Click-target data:
-=-=-=-=-

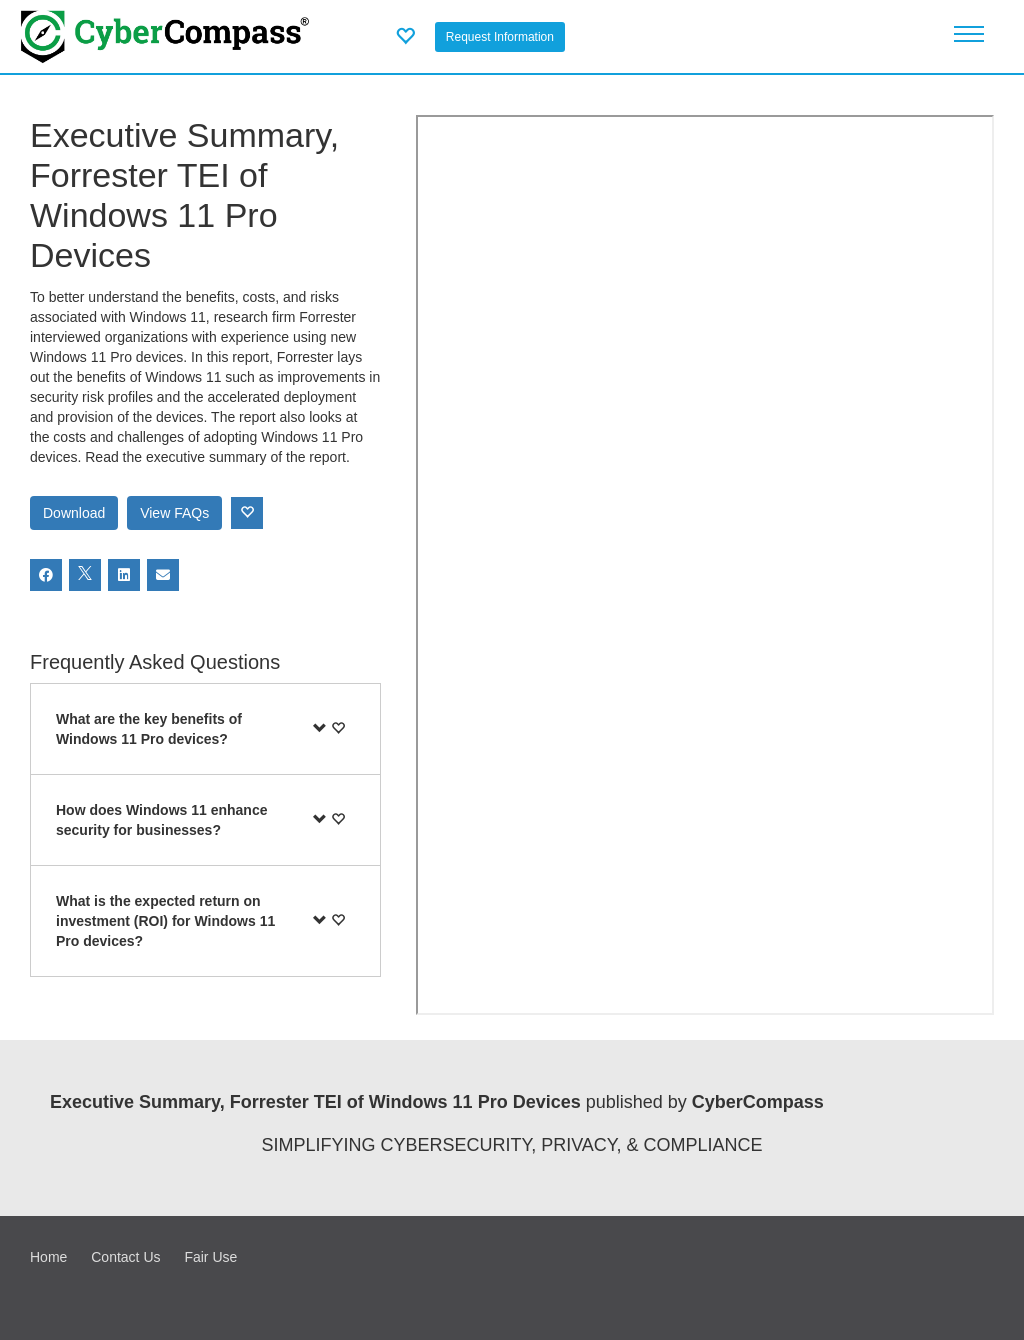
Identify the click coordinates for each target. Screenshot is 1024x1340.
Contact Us (125, 1257)
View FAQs (174, 513)
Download (74, 513)
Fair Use (210, 1257)
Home (48, 1257)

-=-=-=-=-

Please rewrite these lines with "Screenshot" swapped for "Image" and everything else left unchanged. Omit the pictures from your answer.

Identify the click coordinates for each target. Image is 1024x1340.
Contact Us (125, 1257)
View FAQs (174, 513)
Download (74, 513)
Fair Use (210, 1257)
Home (48, 1257)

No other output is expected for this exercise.